» **Records provided**

BEGIN

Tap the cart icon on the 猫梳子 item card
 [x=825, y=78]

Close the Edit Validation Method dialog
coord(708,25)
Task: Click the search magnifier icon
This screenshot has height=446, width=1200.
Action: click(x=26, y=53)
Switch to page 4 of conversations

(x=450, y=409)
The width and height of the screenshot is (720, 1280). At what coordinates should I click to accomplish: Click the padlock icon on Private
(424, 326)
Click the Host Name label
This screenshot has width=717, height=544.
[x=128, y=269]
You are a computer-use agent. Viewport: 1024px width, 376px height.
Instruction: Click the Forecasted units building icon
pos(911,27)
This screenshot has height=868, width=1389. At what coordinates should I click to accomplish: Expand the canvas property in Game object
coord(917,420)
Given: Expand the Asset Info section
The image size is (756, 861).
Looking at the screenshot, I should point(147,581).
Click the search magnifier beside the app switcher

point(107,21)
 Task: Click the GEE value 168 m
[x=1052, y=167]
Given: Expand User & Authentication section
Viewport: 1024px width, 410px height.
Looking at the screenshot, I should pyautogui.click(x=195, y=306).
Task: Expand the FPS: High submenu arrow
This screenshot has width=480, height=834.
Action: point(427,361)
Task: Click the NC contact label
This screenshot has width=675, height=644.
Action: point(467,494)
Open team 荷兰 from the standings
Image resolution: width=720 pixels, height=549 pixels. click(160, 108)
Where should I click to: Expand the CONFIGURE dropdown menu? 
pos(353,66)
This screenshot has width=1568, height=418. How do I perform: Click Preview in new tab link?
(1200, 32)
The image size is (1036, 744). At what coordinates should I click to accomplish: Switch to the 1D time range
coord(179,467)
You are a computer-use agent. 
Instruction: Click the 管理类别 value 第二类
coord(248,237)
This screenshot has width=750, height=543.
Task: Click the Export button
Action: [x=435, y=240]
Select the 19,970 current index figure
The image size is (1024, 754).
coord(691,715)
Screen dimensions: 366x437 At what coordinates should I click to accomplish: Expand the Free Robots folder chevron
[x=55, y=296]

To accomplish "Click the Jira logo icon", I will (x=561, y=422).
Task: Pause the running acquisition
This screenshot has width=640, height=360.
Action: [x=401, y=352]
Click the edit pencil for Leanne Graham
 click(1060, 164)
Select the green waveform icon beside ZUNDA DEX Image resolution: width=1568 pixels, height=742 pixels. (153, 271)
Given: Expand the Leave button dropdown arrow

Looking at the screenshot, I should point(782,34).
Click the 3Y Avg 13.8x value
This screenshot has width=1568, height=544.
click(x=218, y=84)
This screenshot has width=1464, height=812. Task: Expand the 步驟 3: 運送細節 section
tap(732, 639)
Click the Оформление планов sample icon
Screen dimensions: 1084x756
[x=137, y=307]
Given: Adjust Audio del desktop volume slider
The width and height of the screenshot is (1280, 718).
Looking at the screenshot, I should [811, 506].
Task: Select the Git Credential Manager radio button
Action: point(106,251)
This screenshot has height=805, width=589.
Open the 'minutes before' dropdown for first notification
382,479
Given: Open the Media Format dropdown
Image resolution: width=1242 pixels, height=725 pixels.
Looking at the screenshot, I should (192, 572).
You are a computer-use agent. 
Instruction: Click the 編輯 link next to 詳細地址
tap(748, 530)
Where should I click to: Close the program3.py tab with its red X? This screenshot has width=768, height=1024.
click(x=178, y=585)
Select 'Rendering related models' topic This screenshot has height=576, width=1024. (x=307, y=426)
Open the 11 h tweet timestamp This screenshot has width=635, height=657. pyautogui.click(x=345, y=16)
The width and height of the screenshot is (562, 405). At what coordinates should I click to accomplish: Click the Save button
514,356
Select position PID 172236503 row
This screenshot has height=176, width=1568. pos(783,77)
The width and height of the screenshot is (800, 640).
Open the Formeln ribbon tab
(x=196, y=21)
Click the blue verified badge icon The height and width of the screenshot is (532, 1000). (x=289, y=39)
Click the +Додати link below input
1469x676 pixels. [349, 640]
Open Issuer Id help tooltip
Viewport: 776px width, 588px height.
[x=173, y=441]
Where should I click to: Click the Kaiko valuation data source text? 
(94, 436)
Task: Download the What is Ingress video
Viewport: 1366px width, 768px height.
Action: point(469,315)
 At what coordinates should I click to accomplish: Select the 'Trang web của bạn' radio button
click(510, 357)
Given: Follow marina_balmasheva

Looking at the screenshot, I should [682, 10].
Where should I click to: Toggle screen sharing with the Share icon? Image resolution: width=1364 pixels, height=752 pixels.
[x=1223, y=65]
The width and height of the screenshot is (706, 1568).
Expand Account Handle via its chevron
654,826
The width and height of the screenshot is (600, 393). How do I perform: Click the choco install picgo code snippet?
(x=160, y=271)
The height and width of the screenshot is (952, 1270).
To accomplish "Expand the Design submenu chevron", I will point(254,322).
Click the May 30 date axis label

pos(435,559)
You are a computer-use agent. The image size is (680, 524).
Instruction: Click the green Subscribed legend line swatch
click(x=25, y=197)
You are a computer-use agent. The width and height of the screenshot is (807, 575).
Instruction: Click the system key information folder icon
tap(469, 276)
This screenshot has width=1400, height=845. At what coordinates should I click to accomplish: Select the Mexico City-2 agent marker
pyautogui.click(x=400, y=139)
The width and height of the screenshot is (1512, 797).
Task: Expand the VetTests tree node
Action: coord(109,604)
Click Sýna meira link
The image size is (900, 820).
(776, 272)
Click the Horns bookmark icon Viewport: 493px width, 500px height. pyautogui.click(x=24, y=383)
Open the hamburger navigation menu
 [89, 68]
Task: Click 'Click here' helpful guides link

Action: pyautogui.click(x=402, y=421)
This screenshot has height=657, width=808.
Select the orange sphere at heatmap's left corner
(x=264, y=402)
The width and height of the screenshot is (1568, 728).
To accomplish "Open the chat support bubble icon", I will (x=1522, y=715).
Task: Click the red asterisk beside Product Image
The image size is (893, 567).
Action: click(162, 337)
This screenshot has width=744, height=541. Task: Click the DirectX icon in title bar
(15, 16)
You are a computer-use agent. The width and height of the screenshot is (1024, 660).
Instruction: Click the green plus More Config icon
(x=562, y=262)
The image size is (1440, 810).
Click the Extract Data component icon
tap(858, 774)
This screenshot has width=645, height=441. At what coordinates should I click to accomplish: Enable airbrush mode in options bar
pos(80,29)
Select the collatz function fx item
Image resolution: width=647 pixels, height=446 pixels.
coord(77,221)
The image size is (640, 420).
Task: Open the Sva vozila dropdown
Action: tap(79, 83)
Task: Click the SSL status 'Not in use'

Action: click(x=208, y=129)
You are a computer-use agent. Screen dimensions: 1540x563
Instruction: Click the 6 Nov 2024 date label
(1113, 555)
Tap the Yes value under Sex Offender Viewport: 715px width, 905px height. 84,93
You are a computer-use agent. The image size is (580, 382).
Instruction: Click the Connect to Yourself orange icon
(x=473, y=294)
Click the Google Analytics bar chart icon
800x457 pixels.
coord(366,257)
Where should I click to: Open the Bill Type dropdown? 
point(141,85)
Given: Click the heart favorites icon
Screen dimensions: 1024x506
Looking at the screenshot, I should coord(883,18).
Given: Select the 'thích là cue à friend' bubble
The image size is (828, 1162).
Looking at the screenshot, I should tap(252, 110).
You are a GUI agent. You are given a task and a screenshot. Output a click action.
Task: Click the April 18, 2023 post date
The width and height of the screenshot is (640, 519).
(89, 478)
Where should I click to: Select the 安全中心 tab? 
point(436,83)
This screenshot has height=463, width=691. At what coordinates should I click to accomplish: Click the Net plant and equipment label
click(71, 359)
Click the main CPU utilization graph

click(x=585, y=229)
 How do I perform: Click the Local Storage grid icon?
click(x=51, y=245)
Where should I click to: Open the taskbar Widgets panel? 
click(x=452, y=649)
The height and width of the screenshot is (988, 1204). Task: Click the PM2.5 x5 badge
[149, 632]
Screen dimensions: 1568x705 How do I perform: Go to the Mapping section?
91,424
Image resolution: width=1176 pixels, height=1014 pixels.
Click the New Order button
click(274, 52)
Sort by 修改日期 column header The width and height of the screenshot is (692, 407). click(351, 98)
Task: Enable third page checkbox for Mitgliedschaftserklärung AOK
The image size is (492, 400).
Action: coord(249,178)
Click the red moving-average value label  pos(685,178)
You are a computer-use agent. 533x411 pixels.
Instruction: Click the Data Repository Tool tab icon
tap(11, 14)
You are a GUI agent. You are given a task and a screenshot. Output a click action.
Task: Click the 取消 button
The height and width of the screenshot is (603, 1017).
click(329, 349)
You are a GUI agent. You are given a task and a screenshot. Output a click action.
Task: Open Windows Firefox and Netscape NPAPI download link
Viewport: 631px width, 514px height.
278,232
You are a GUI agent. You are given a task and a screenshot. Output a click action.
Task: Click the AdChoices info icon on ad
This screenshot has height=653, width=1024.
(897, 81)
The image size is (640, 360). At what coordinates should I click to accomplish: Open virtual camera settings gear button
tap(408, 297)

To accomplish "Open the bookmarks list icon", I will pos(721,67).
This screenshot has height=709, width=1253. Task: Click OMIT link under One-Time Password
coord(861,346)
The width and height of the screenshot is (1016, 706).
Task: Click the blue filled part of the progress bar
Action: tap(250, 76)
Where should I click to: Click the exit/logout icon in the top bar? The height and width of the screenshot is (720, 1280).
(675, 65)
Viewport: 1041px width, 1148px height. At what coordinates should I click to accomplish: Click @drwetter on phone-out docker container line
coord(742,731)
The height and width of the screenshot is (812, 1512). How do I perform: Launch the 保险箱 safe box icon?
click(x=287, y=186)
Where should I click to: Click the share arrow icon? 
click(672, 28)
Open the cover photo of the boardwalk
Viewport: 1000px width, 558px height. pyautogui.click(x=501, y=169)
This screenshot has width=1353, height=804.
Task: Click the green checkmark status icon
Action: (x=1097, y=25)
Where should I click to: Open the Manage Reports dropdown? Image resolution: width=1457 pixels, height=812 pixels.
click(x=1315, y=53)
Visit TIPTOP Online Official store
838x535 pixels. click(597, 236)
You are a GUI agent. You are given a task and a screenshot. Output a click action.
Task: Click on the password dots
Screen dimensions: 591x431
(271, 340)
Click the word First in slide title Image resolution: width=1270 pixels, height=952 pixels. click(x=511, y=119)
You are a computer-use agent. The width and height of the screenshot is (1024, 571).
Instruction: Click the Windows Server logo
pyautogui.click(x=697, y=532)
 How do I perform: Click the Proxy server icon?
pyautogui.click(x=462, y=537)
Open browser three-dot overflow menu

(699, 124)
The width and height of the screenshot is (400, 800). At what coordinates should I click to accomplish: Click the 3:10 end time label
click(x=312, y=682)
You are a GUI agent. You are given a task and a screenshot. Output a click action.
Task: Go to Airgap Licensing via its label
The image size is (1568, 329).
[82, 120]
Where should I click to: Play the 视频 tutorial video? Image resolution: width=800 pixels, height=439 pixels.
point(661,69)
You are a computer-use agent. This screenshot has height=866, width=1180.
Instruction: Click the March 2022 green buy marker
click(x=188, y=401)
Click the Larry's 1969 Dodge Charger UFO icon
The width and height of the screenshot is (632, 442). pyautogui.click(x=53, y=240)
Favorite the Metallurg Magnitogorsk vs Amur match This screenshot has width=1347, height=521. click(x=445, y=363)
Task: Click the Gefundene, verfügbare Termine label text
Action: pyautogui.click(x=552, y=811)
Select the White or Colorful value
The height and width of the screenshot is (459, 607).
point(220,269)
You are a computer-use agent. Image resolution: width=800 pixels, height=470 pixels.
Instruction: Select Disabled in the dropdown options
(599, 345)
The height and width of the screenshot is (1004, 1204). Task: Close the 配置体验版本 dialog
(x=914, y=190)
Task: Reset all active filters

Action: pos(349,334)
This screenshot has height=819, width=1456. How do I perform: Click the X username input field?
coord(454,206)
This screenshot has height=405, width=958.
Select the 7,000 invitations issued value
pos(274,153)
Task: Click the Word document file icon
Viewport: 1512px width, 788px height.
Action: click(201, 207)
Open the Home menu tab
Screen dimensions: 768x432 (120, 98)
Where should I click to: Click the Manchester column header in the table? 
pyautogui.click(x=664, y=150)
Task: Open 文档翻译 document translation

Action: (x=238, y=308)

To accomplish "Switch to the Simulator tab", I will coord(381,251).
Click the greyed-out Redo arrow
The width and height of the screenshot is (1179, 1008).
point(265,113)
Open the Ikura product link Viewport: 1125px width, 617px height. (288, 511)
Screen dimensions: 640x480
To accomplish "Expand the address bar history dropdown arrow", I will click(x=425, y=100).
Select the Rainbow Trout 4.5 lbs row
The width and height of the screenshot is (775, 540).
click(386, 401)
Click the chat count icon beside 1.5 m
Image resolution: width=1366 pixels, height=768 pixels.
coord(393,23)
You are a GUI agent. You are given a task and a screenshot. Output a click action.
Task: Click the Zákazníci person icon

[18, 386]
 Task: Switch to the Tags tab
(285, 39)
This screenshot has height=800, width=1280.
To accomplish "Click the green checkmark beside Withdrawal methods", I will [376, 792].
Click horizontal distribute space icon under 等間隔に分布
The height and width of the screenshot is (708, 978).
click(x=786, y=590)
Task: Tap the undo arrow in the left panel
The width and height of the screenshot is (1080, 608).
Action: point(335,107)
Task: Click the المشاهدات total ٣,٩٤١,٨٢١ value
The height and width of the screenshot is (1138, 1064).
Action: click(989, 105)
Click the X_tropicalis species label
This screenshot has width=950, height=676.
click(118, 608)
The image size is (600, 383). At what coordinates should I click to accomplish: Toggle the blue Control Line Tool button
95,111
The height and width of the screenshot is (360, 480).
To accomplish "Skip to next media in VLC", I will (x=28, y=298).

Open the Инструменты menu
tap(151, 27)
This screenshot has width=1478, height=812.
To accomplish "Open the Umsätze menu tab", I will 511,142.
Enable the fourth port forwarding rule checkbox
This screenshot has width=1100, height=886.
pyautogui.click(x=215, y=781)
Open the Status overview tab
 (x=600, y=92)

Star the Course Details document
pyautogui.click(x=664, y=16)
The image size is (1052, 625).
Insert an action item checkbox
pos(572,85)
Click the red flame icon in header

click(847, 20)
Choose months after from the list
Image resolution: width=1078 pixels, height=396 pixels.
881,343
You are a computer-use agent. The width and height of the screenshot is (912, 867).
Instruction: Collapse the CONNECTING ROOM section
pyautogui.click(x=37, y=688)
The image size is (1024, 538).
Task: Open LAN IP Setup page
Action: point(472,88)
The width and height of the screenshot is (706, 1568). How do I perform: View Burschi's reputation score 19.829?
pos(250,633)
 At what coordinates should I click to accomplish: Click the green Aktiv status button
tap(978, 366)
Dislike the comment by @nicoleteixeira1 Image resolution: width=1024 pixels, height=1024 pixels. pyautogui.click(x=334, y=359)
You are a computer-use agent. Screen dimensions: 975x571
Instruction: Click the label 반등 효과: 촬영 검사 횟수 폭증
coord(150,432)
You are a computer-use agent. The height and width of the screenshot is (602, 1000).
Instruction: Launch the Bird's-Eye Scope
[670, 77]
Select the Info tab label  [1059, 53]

END

» **Action item**
The count alone is needed: how many lines of these entries contain the word "bubble"?

» **Written response**
2